Debbie's work helped her to get out of bed in the mornings and she forced herself to be strong for David and her other two boys. After a few months, dazed and drained, she fell apart. Thanksgiving that year Debbie told her mom she had nothing to be thankful for, but her faith would not let her go.

In the night God reminded her that He spared her son Luke. Just a short time before the accident that claimed Scottie's life, Luke was hit by a car and his leg shattered in seven places, his pelvis broken and his jaw shattered. He nearly died on the medical emergency flight to Phoenix because the weather delayed the landing. Not only was Luke's life spared, but a short while later, the life of her new grandson, Cody, who was born premature and weighed only one and a half pounds.

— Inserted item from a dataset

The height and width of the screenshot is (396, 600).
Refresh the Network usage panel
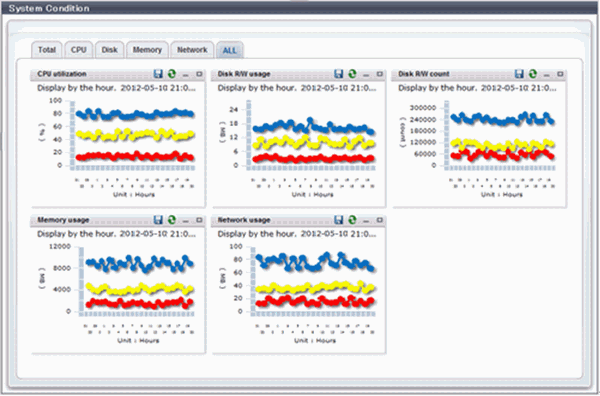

In Debbie's words, "So, the Lord has blessed us through all the trials we have gone through. We thank Him every day for the things he gave us and didn't take away. David and I have become the best of friends through all our trials and heartbreaks. We grow every day and depend on each other, and I think that's what makes a marriage. Two people growing to be the best of friends. We raised our kids the best we knew how with the knowledge we had at the time. There was no book to follow. It was kids raising kids. Thank God we learned something before our grandkids came along."

I have never met Debbie face to face, but I do know that we have traveled similar paths. She has endured and overcome horrendous adversity in her life. I have great respect for her, and have come to love her as a dear friend. Debbie and her husband of forty-one years, live in Show Low, Arizona. Just two young-at-heart kids, the best of friends, bonded together by the glue of adversity and a deep faith in the One who overcomes.


Printed with permission as told to me by Debbie.